Réponse à l’analyse dite objective du « cas Mélenchon »
Il s’agit là de ma réponse à l’article de Monsieur Elie Arié, paru sur son blog et intitulé « Analyse objective du « cas Mélenchon » », que vous trouverez en cliquant ici.
Tout d’abord, l’article et le blog de l’auteur auquel je réponds font part de son appartenance au « chevènementisme », ce qui est un engagement que je trouve fort honorable.
J’ai moi-même voté Chevènement en 2002, et Mélenchon en 2012, preuve que nous ne sommes pas seuls à penser qu’il puisse y avoir des accointances entre ces deux grands républicains dans leur vision du Monde. Ce n’est pas un hasard si tous deux ont appartenu à la gauche du PS, le premier avec le Ceres, le second avec la gauche socialiste puis Nouveau Monde. Des accointances de vue donc, mais avec des nuances dont il ne sera pas question ici car ce n’est pas l’objet de ma réponse.
En revanche, j’insisterai sur un certain nombre de choses qui surprennent dans cet article ! Et laissent un doute quant à « l’objectivité » de l’analyse qui en découle…
Un vote « par défaut » pour Mélenchon… mais rien pour qualifier celui pour Hollande !
D’abord, Monsieur Arié parle de son vote pour Mélenchon au premier tour, dont on comprend qu’il est un peu par défaut (même si au premier tour, on choisit et au second, on élimine) puisque, précise-t-il, « Chevènement n’ayant pas été candidat, j’ai voté Mélenchon ». Mais quid de son vote de deuxième tour ? Bien sur, il fut pour Hollande, mais avec quel degré de conviction voire d’adhésion ? Ce vote de second tour, par défaut (sinon, Hollande aurait été le choix de premier tour) fut-il d’un degré de défaut supérieur ou inférieur au vote par défaut du premier tour ? Voila une question qu’il aurait été instructif de traiter. Et à la lumière de la politique actuelle de M. Hollande, dont le moins que l’on puisse penser est qu’elle ne satisfasse pas pleinement Monsieur Chevènement (voir deux articles de décembre 2013 sur son blog : « La monnaie unique est une fausse bonne idée » et « Europe ? Hors des nations, point de salut ! »), pourquoi axer cet article sur le « cas Mélenchon » ? Notons d’ailleurs au passage que qualifier un leader politique de « cas » n’est pas très fairplay, peut-être même à la limite de la courtoisie voire de la politesse. Que n’aurait-on entendu si Monsieur Mélenchon avait parlé du « cas untel » ou « unetelle » ! Déjà qu’il ne peut plus prononcer le mot balai sans que l’on s’en offusque… .
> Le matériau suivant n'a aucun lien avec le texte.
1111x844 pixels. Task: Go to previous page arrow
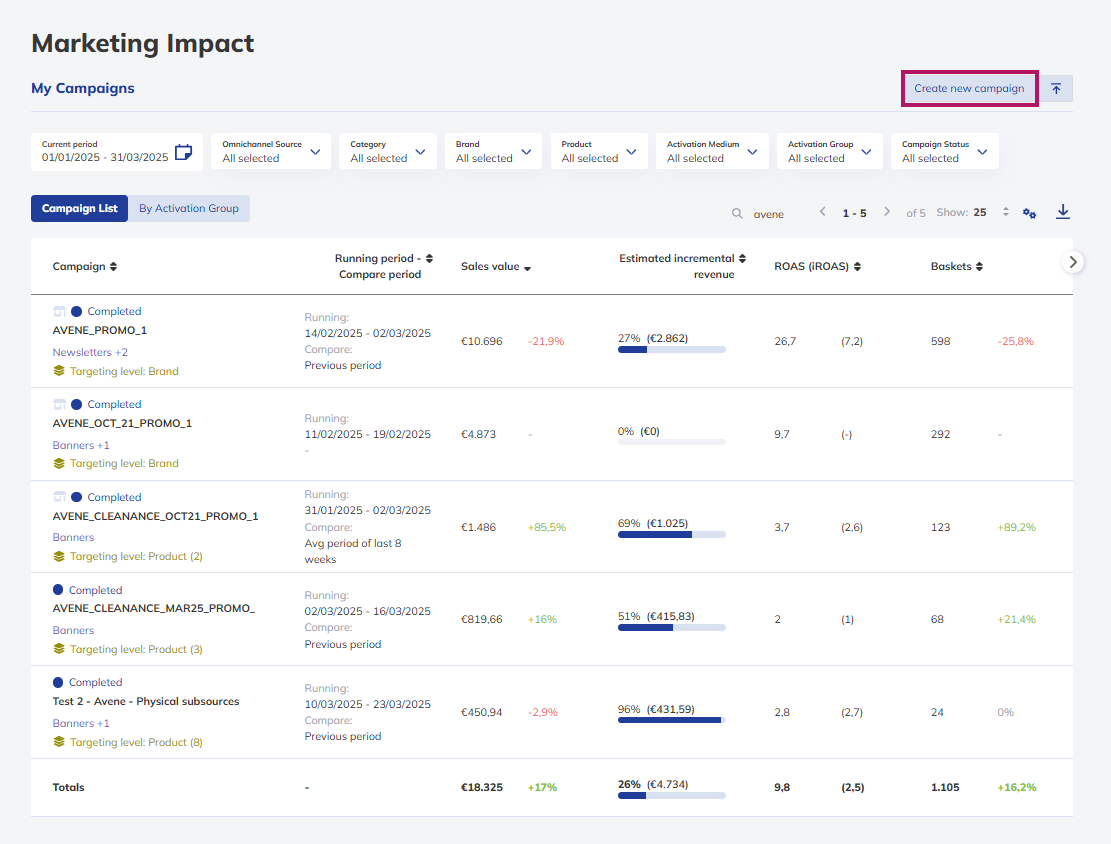coord(822,212)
Bref, le « Mélenchon bashing » semble porteur en cette période, provenant de toute part et étant plus à la mode encore que le « Hollande bashing », qui n’empêche pas à ceux qui s’en désolent de pratiquer le premier… participant à la diabolisation de Mélenchon quand parallèlement, qui l’on sait est dédiabolisée… . Il est vrai que pour le PS, affronter au second tour une candidate FN parait plus prometteur de victoire que d’affronter un candidat de droite dite républicaine… . C’est ce qui s’appelle jouer avec le feu mais je m’éloigne là un peu (peut-être) des motivations de l’article de Monsieur Arié.
Car ce qui surprend le plus dans cet article est le doute exprimé sur la sincérité de l’anti-libéralisme (l’anti-capitalisme) de Mélenchon, qui est purement et simplement mise en cause !
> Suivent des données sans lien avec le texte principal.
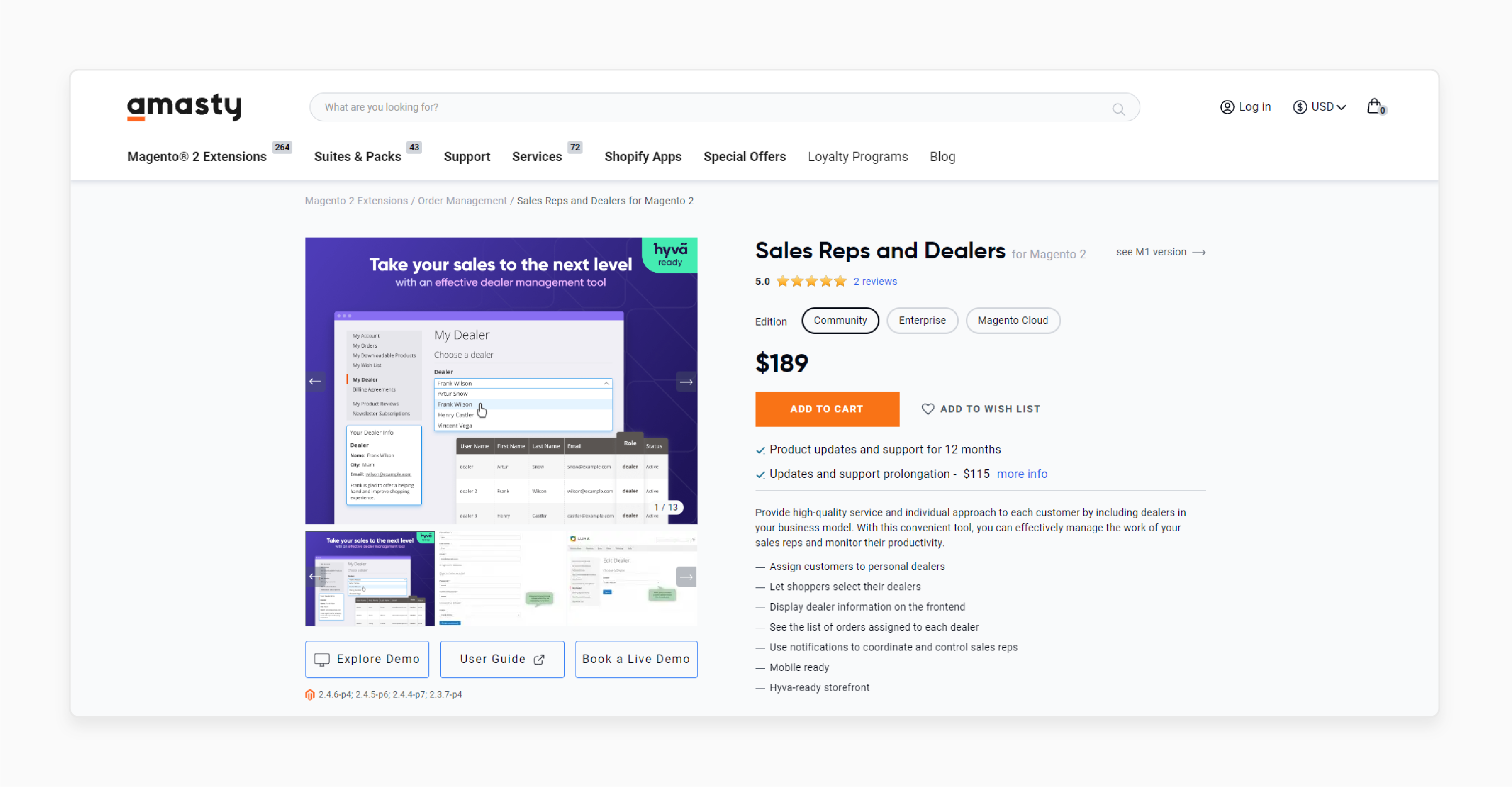The width and height of the screenshot is (1512, 787).
Task: Select the Community edition radio button
Action: tap(839, 320)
Mélenchon : contre le capitalisme et la finance depuis toujours
Cette mise en doute étonnante au motif que Monsieur Mélenchon a participé au gouvernement de Lionel Jospin, gouvernement qui a, comme le rappelle justement Monsieur Arié, le plus privatisé depuis la Libération, qui a ratifié les accords de Nice et Amsterdam, encore plus libéraux que celui de Maastricht (ce qui relativise « l’abomination » du OUI de Mélenchon à ce dernier traité, ce qu’oublie de préciser l’auteur qui ne s’épanche guère sur le traité de Lisbonne porté haut et fort par les socialistes solfériniens dont le leader a vraisemblablement reçu son vote de second tour… - voir plus haut -). Marie-Noëlle Lienemann en a aussi fait partie, en même temps que Mélenchon, mais sa crédibilité à elle ne semble pas atteinte aux yeux de Monsieur Arié (voir plus loin). C’est ce qui s’appelle une analyse partiale.
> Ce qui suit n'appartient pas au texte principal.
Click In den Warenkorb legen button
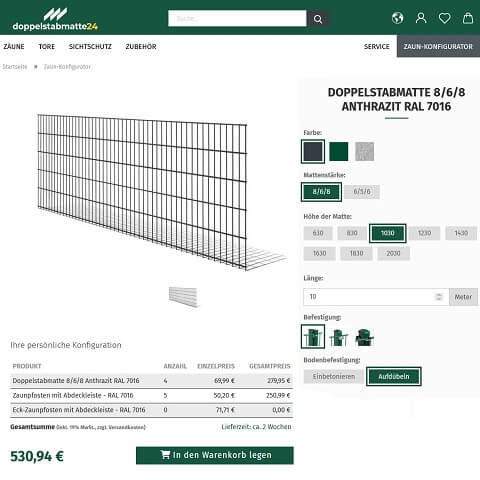This screenshot has height=480, width=480. [x=215, y=455]
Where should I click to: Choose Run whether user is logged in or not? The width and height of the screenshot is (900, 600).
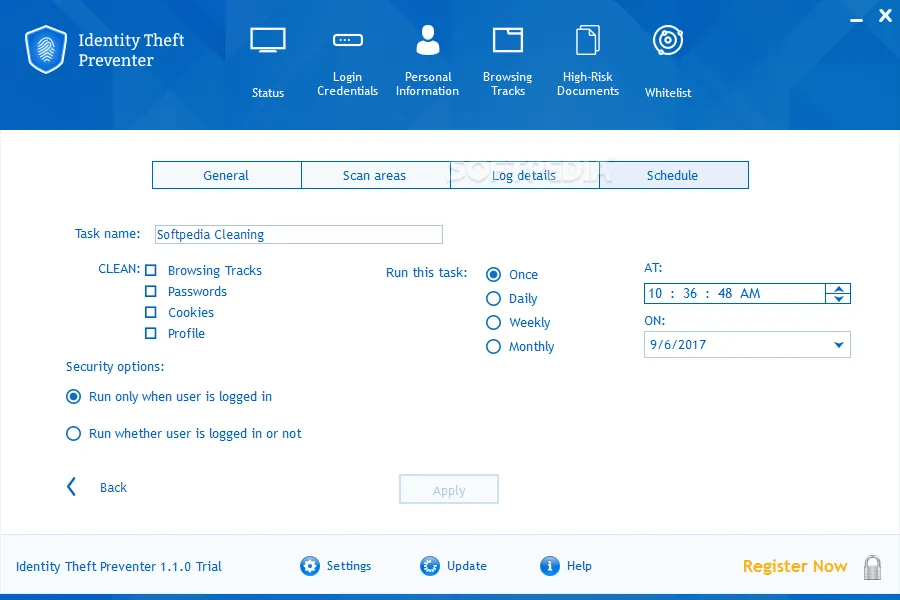73,433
Bref, Mélenchon est quasiment accusé de toutes les dérives libérales de Lionel JOSPIN ! Doit-on accuser Christiane Taubira de la politique de Ayrault et Valls sur les Roms et des saillies douteuses du ministre Michel Sapin parlant de « racaille » lors d’une cérémonie en présence d’Inspecteurs du travail (cliquez ici) ou de François Hollande lors de son discours aux 70 ans du CRIF (cliquez ici) au prétexte qu’elle appartient au même gouvernement ?! La ficelle est un peu grosse…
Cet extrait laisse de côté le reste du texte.